→ Consigne donnée 1
D'après l'article sur l'investissement étranger en Algérie, quel groupe a annoncé cette semaine qu'il se retirait du pays ?
→ Consigne donnée 2
Reproduisez le passage de l'article sur l'investissement étranger en Algérie qui commence par « Mais en Algérie, cette » et va jusqu'à « s'opposer à lui. ».
→ Consigne donnée 3
Poursuivez l'article sur l'investissement étranger en Algérie en reprenant après sa dernière phrase.

→ Extrait du texte
L'investissement
étranger est déjà insignifiant en Algérie. Imposer de nouvelles restrictions va
l'anéantir. Choix politique ou inconscience ?
L'information
était d'une ampleur exceptionnelle. Un investissement de 35, voire 50 milliards
de dollars, a été abandonné. En ces temps de crise, aucun pays du Sud ne
pourrait se relever d'un tel échec. «Cela équivaut à un point de croissance sur
plusieurs années», estime un économiste. C'est aussi le signe que tous les
paramètres économiques du pays sont au rouge, que toutes les structures sont
défaillantes : ce qui va faire fuir capitaux et investisseurs étrangers,
ajoute-t-il.
Mais en Algérie, cette
information n'a suscité que peu d'intérêt. Pour dire vrai, les gens étaient
plus intrigués par la lutte de clans qui avait lieu en arrière-fond que par
l'évènement lui-même. Car, pour le commun des Algériens, le patron du groupe
émirati Eemar, promoteur de cet investissement, était considéré comme le
protégé du président Abdelaziz Bouteflika et seuls de puissants ennemis
pouvaient s'opposer à lui.
Par contre,
l'évènement a eu peu d'écho dans la sphère économique. Comme si le pays ne se
rendait pas compte de ce qu'il pouvait signifier. Car, ce qui pouvait
constituer une hécatombe économique n'est, en fin de compte, qu'un retour au
réel. Et la décision du groupe émirati Eemar n'est qu'une banalité dans un pays
qui parle à longueur d'année d'investir, mais qui a, en réalité, oublié ce
qu'est l'investissement.
Après des années
de négociations, de tours de table et de démarches bureaucratiques
improductives, le groupe émirati Eemar s'est rendu à l'évidence. Il a annoncé
cette semaine qu'il se retirait d'Algérie, mettant fin à des années de
divagations partagées. Des divagations qui avaient amené des responsables
algériens à tenir un discours sans aucune consistance. L'ancien chef du
gouvernement, M. Abdelaziz Belkhadem, avait ainsi annoncé que les investissements
directs étrangers avaient frôlé les vingt milliards de dollars, quand ils
atteignaient à peine le milliard.

→ Données brutes
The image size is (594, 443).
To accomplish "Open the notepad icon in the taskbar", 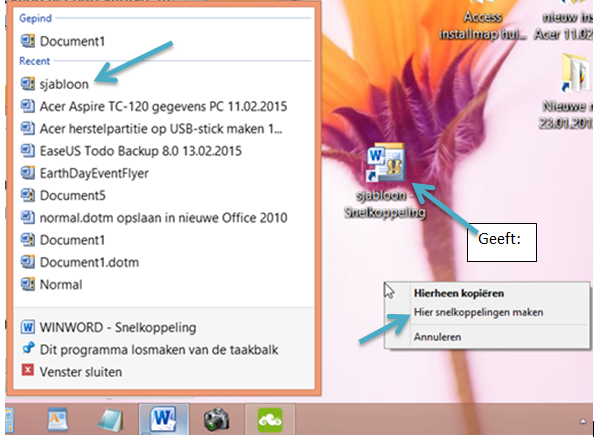I will point(110,420).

→ Réponse attendue 1
Le groupe émirati Eemar.

→ Réponse attendue 2
Mais en Algérie, cette
information n'a suscité que peu d'intérêt. Pour dire vrai, les gens étaient
plus intrigués par la lutte de clans qui avait lieu en arrière-fond que par
l'évènement lui-même. Car, pour le commun des Algériens, le patron du groupe
émirati Eemar, promoteur de cet investissement, était considéré comme le
protégé du président Abdelaziz Bouteflika et seuls de puissants ennemis
pouvaient s'opposer à lui.

→ Réponse attendue 3
D'un côté, on
avait donc un groupe qui multipliait les effets d'annonce, alignant les
milliards de dollars, comme M. Djamel Ould Abbès aligne les promesses. D'un
autre côté, on avait des bureaucrates algériens qui traitaient avec une
puissance financière comme on traite avec un jeune chômeur présentant un
dossier ANSEJ. Il est d'ailleurs difficile de dire si les dirigeants algériens
ont, à un moment, pris au sérieux le groupe émirati, y compris quand son patron
a été reçu par M. Abdelaziz Bouteflika. Car, si l'Algérie n'arrive pas à
dépasser le milliard de dollars d'investissements par an, comment pourrait-elle
absorber, en une seule fois, un investissement de cette envergure ?
Il semble, au
demeurant, que le groupe Eemar faisait semblant de vouloir investir et que les
responsables algériens faisaient semblant d'être intéressés. Jusqu'au moment où
la réalité s'est imposée : l'administration algérienne n'est pas capable de
dégager un lot de terrain en cinq ans. Comment pourrait-elle accompagner une
entreprise qui navigue dans une autre dimension ? C'est comme si on demandait à
l'épicier du coin de racheter General Motors !
Face à cette
hécatombe Eemar, que peut représenter l'abandon du projet Nakhoil visant à
fabriquer du méthanol à partir des dattes ? Peu, très peu de chose. Des
spécialistes de l'énergie ont refusé de se prononcer sur la viabilité du
procédé. Mais on retrouve dans les propos de M. Brahim Zitouni, l'initiateur du
projet, les mêmes formules typiquement algériennes. Un ministre a donné son
accord puis s'est rétracté. Ensuite, le projet a été adressé au président de la République. Comme
si le chef de l'Etat avait pour mission d'étudier les dossiers
technico-économiques des projets d'investissements !
Mais au-delà de
cet amateurisme révélé par les affaires Eemar et Nakhoil, c'est l'inaptitude
totale de l'administration algérienne à valider et à accompagner les projets,
qui est de nouveau mise en avant. Alors que des pays comme le Brésil et la Chine ont respectivement
absorbé trente et quatre-vingts milliards de dollars en 2008, l'Algérie végète
encore à des niveaux ridicules. Cela n'empêche pas le ministre de faire des
discours, ni le chef du gouvernement de signer des décisions dont le résultat
est de réduire les investissements étrangers. Comme si le pays croulait sous
les propositions d'investissements et qu'il avait en même temps le choix et la
possibilité de trier ses partenaires.
Cela étant, ces
restrictions ne se limitent pas aux entreprises de production ou de commerce.
Elles incluent désormais les banques. Une dizaine de banques attendent leur
agrément depuis plusieurs années. Elles ne savent pas quoi faire. Celles qui
sont déjà installées traînent, de leur côté, un lourd contentieux qui peut
entraîner certaines d'entre elles à fermer boutique. La justice algérienne les
a condamnées à un total de 1,5 milliard de dollars d'infractions cumulées,
révèle un spécialiste de la finance.
Excès de zèle ?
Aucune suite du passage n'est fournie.